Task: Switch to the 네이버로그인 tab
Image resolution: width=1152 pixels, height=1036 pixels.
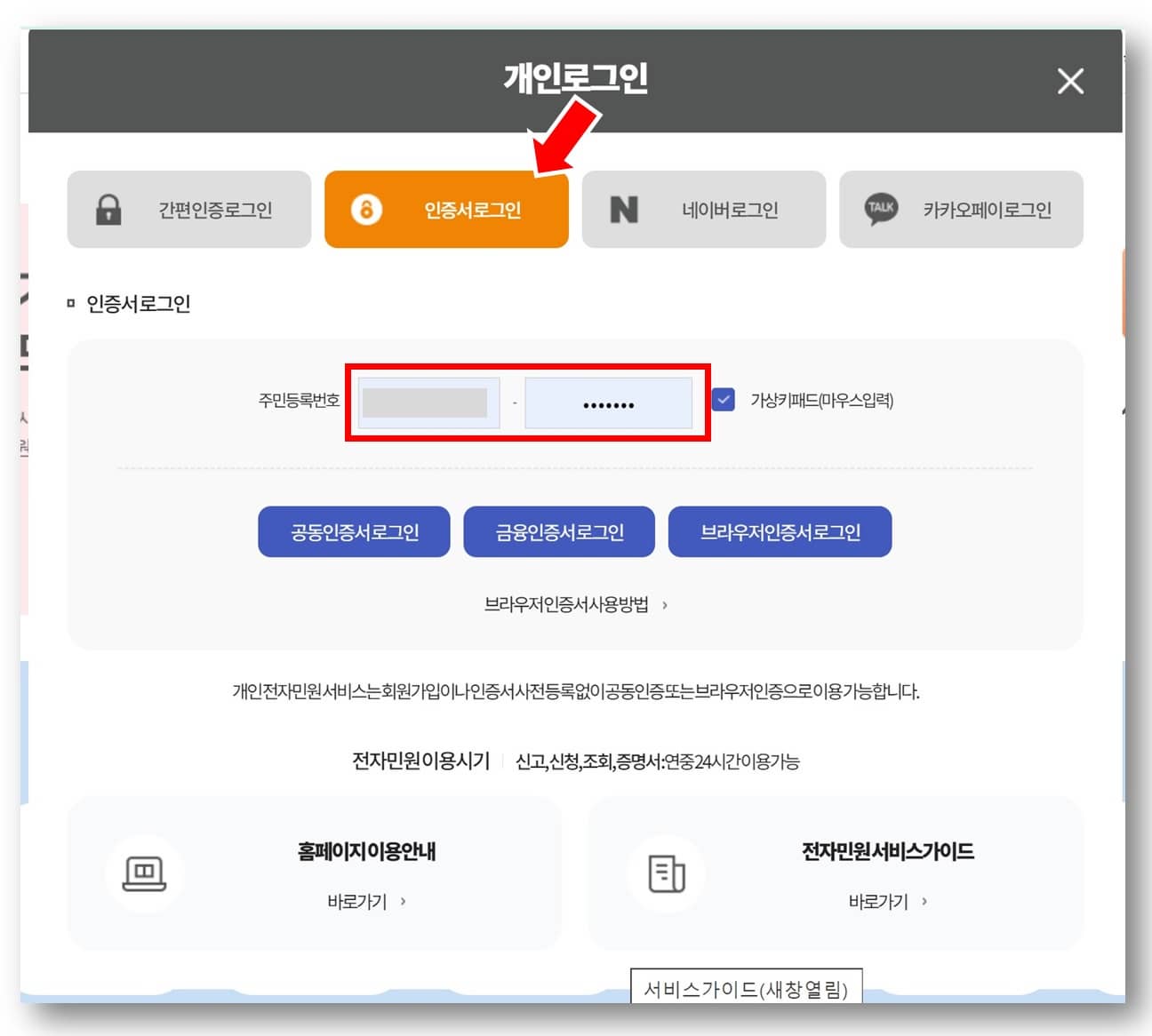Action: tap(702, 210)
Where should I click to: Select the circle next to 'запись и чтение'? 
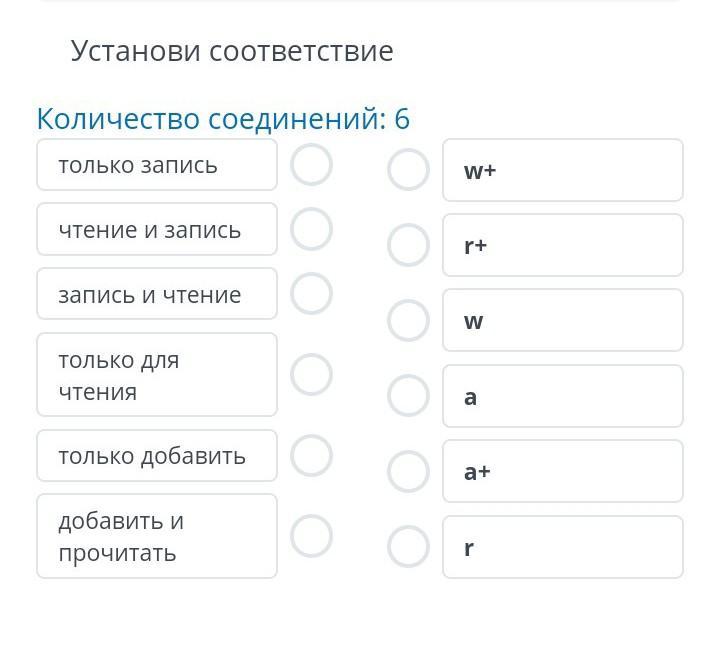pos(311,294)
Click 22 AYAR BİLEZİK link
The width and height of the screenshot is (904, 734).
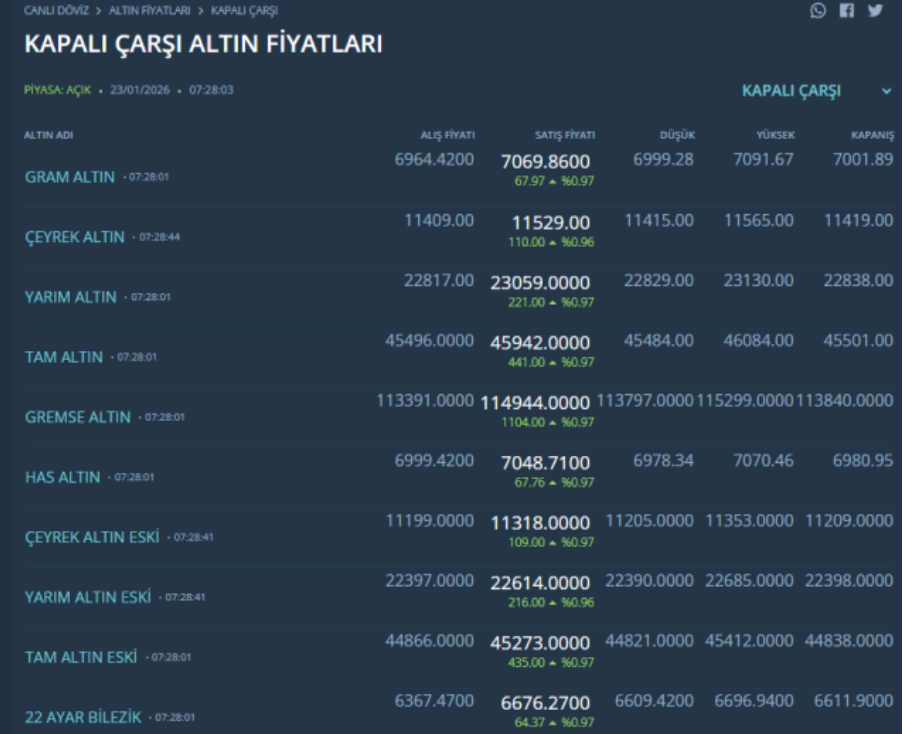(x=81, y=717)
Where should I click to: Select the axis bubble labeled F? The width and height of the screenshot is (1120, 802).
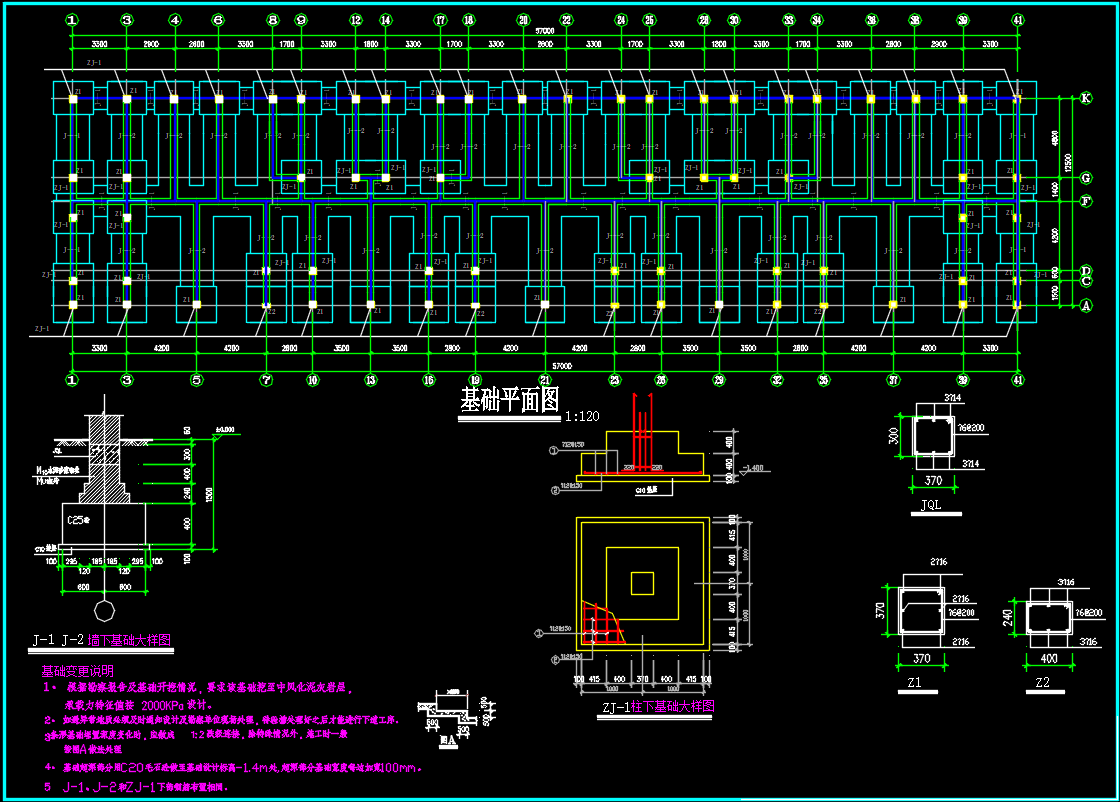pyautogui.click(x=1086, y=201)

************

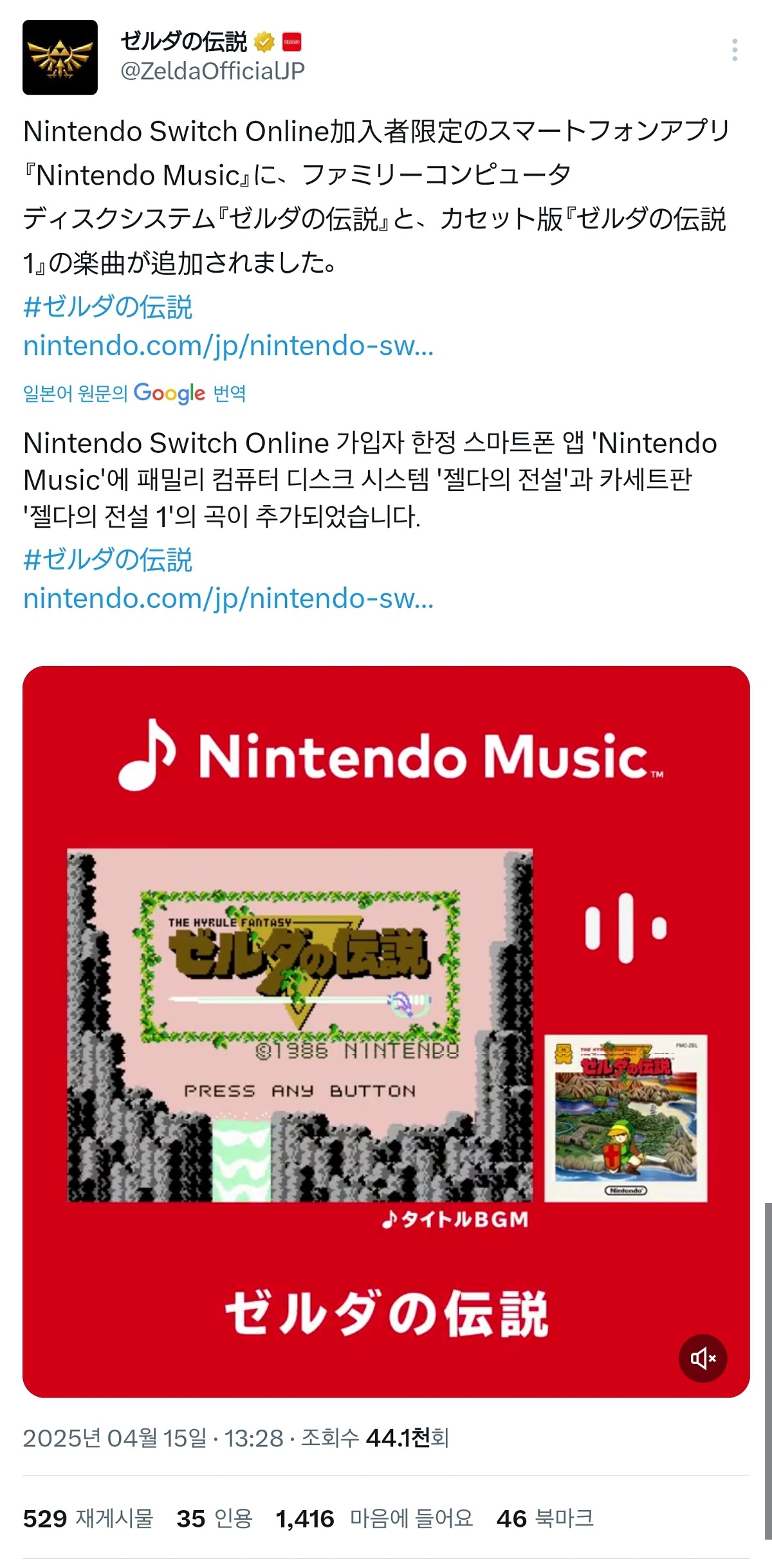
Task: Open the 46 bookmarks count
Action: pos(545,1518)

************

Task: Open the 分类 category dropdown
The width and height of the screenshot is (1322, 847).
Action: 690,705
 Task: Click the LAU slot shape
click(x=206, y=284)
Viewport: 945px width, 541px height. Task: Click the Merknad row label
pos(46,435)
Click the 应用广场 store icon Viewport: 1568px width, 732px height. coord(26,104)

************

Your task
The lines above from the one with "Task: Open the 分类 category dropdown" through the one with "Click the 应用广场" are to be duplicated exactly, ends included, with nothing added.

Answer area
Task: Open the 分类 category dropdown
The width and height of the screenshot is (1322, 847).
Action: 690,705
 Task: Click the LAU slot shape
click(x=206, y=284)
Viewport: 945px width, 541px height. Task: Click the Merknad row label
pos(46,435)
Click the 应用广场 store icon Viewport: 1568px width, 732px height. coord(26,104)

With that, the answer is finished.